La causa que desencadena la violencia, siempre tan difusa, es la decisión de Vito de negar a Virgil Sollozzo (Al Lettieri) ayuda en el negocio de drogas que él dirige; Sonny (James Caan), otro hijo del Don, no está de acuerdo, lo que llevará a Sollozzo a intentar matar al padre, eliminar al Padrino. No será fácil: sobrevive a cinco disparos y Michael, como decíamos voluntariamente alejado de estos asuntos negros, queda consternado. Al no haberse implicado, está libre de sospecha y es convocado a una mesa de negociaciones, oportunidad que aprovecha para asesinar a Sollozzo y, de paso, a un policía corrupto: McCluskey (Sterling Hayden). Tras todo ello, vuelve de nuevo a Sicilia sin comunicárselo a su prometida, nada menos que Diane Keaton, la inolvidable y abandonada Kay.

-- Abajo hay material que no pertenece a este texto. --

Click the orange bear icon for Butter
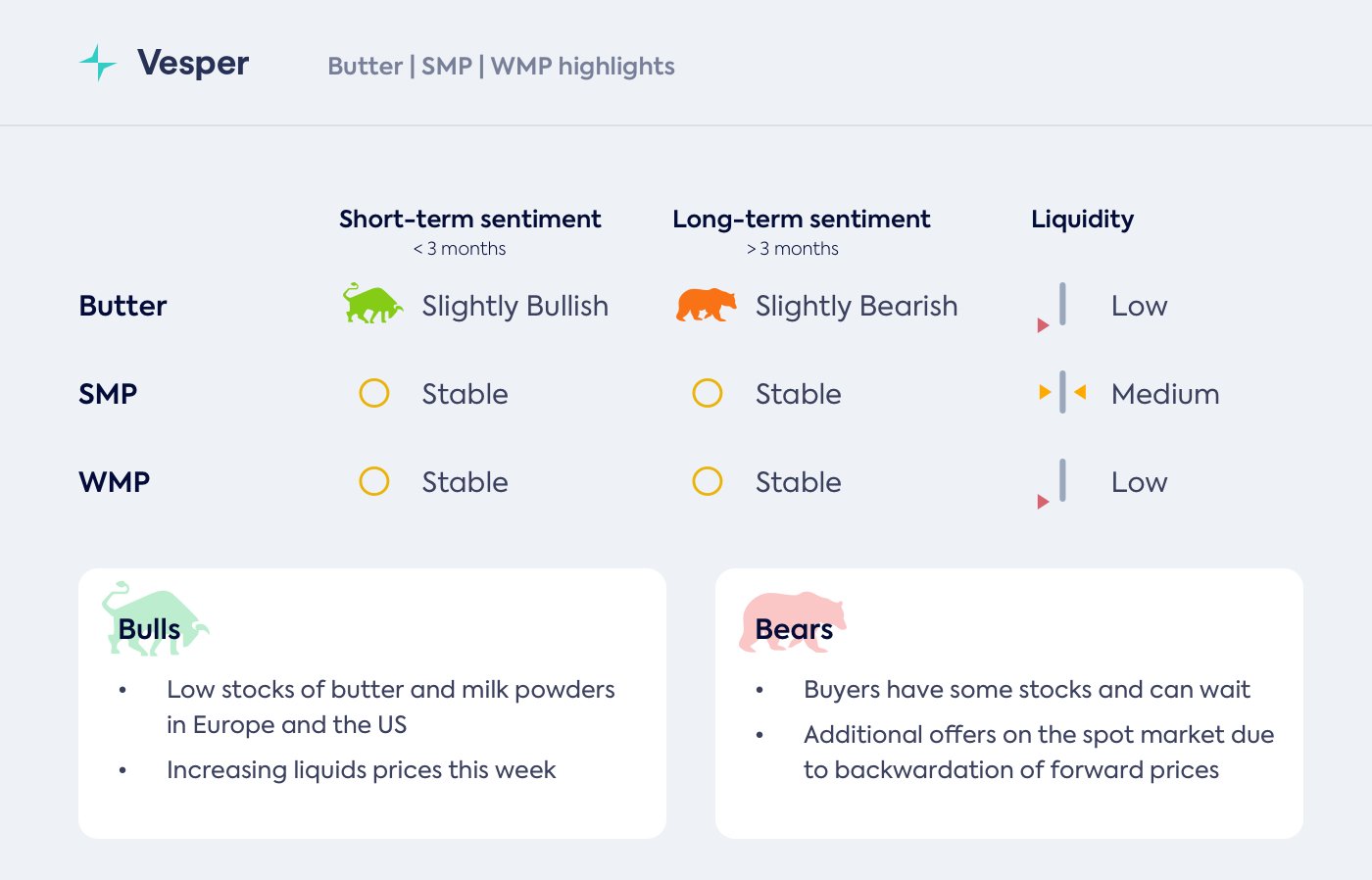 [x=706, y=305]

Allí, en la tierra de sus antepasados, Michael se endurece. Se enamora y pide la mano de su nueva novia, pero los tentáculos de la mafia llegarán hasta su joven esposa, Apollonia, que fallece por error en un atentado del que él iba a ser destinatario. Entretanto, en Nueva York continúa la guerra subterránea: Sonny será su próxima víctima y su muerte deja a Vito Corleone muy afectado, pero renuncia a la venganza para poner fin a la cadena de asesinatos. Vuelve entonces Michael a Estados Unidos, para contraer, ahora sí, matrimonio con Kay, maestra en su ausencia.

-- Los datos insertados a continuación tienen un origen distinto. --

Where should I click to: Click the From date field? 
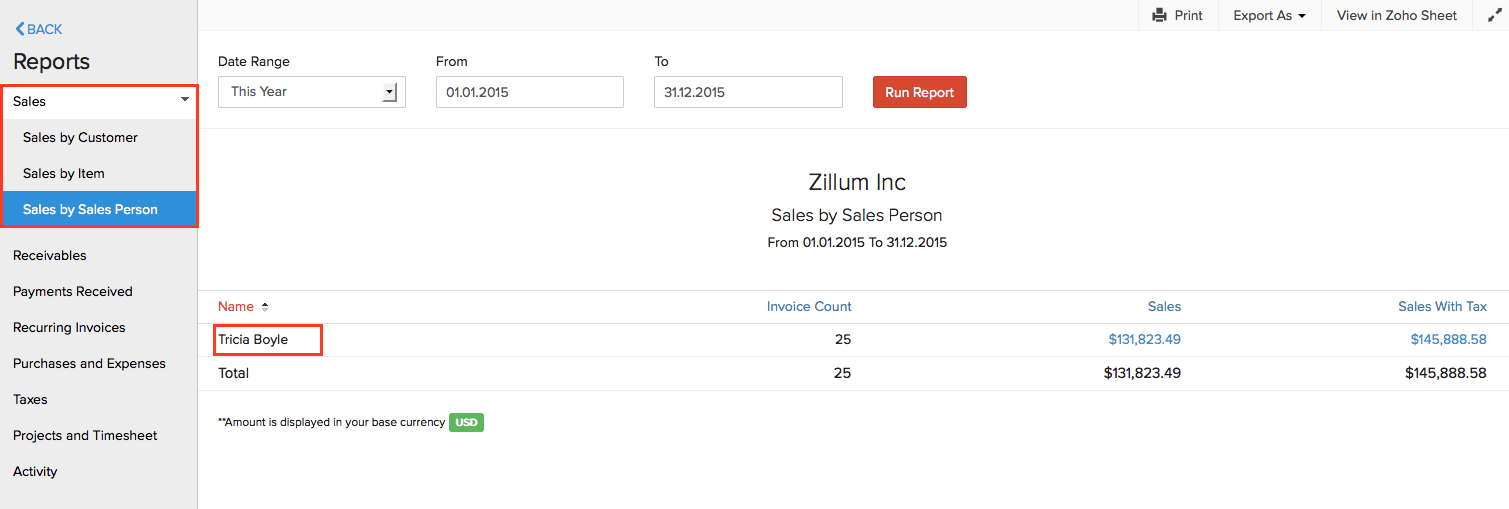[x=529, y=92]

En los ojos del pequeño de la familia aprecia cualquiera su frialdad: consciente de que los viejos conflictos permanecen, planea el golpe final. Mientras está en la iglesia ejerciendo como padrino en el bautizo de su sobrino, sus enemigos, veremos, son eliminados; también Carlo, el marido de Connie, que se encontraría detrás de la trampa que fue mortal para Sonny. Ante la furia de su hermana, y las preguntas comprometedoras de Kay, el personaje de Pacino niega su responsabilidad en lo ocurrido antes de ser saludado y respetado, por sus subordinados, como nuevo Don.
El espectador del primer Padrino recuerda la inteligencia de Coppola en la escenificación del poder, pero también escenas brutalmente violentas: las balas que acaban con Sonny, la cabeza cercenada de un caballo en la cama de Jack Woltz, productor cinematográfico; el disparo en las gafas de Moe Greene, copropietario de un casino; y, desde luego, la devastación final.
Son, sin embargo, secuencias muy dramáticas pero breves en comparación con las escenas familiares: los negocios de Corleone, las coacciones y los asesinatos, siempre se desarrollan fuera de ese ámbito, y para subrayar esa circunstancia a menudo estos hechos se relacionan con viajes y desplazamientos en coche. Salir del núcleo íntimo implica riesgos; de hecho, el intento de acabar con Vito se produce justo cuando este decide detenerse a comprar fruta, y Sonny, de carácter impulsivo, muere tras abandonar con prisas el búnker familiar.
Por el contrario, Michael, por más que se aleje de casa, no logra escapar a los asuntos de su saga: le gustaría considerarse independiente, pero en realidad es una víctima de las tradiciones, una especie de muñeco del destino. No dejan lugar a dudas ni el cartel de la película ni la portada de la novela.
Volviendo a ese texto, por cierto, Puzo la escribió por encargo y sin mucho fervor (como Coppola la leyó). Y otro de los aciertos de la película, la elección de Marlon Brando como protagonista, tampoco estuvo clara desde el principio: los estudios pusieron peros. En aquel momento, la carrera de este actor vivía horas bajas: sus triunfos de los cincuenta (Un tranvía llamado deseo) devinieron fracasos de público en los sesenta, cuando, además, comenzó a adquirir mala fama por su carácter exigente y caprichoso. Esta cinta, y la controvertida El último tango en París, revirtieron al principio de los setenta esa situación y le valieron, cada una, una candidatura al Óscar.
Lo logró justamente por El Padrino, pero, como es sabido, rechazó el premio por razones políticas.